I laid on a chair and watched the lightning storm that I'd been chasing in my car for five hours. In my peripheral vision, the neighboring buildings only gave dim light (a preventative measure to not confuse sea turtles in search of nesting grounds). The buildings were like the last outposts of human civilization deep in space. Before me, everything was black. There was no delineation between the sea and the sky. Only staring could reveal the shapes and shifting patterns of aether into an "above" and "below." The sky churned and condensed until it erupted into explosions of light, and the darkness curled upon itself to make whitecaps. Here was the making of a dark universe, a view past the assumptions of humankind and a glimpse at the destructive power of nature.

Only two years ago, I laid on this same beach chair during a sunset. I had been talking on the phone with my partner when, all of the sudden, I saw a dolphin jump out of the water and into the sky. I could only say, "Oh, shit!" Again, it leapt out of the water and glistened in the setting sun. "Holy shit!" Over the phone, it must have sounded like I was being strangled or had seen some massive danger coming toward me. It had been one of the most enchanting moments of my life during one of the happiest years I've lived.

I thought about that warm, beautiful night made all the more meaningful for sharing it with the woman I loved. Even though it sounded to her like I was about to be murdered, my happiness had debilitated my ability to formulate sentences beyond gleeful cussing.

And now there's a tempest that blasts sand across my face. How different life has become since then. So dark and tumultuous.

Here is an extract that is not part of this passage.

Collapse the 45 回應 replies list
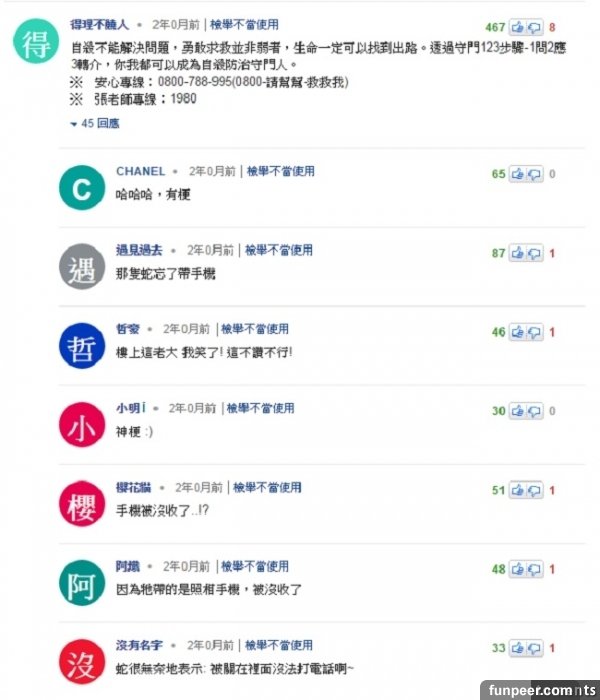Image resolution: width=600 pixels, height=700 pixels. point(95,123)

Somehow, despite the storm, I fell asleep on the fold-out chair. A phone call woke me up. Work. The store's security system was triggered. As I talked--yelled--multiple walls of mist blew off the water and tore away my voice. The wind was relentless. It crumbled my hearing. I could only yell to the security representative that I'd take care of it, and then hope that he heard me before hanging up.

This is crazy, right?

No, in fact, this was not crazy. This was entirely appropriate. The perfect metaphorical environment I could never imagine but only live within.

I had to find shelter or I would be pulled into undertow. I would fall asleep despite the apocalyptic storms and wake up adrift in the black nothingness that faces me. My thoughts were pulled by an invisible force toward oblivion. I pushed myself up from the jaws of the chair and shuffled across the dunes.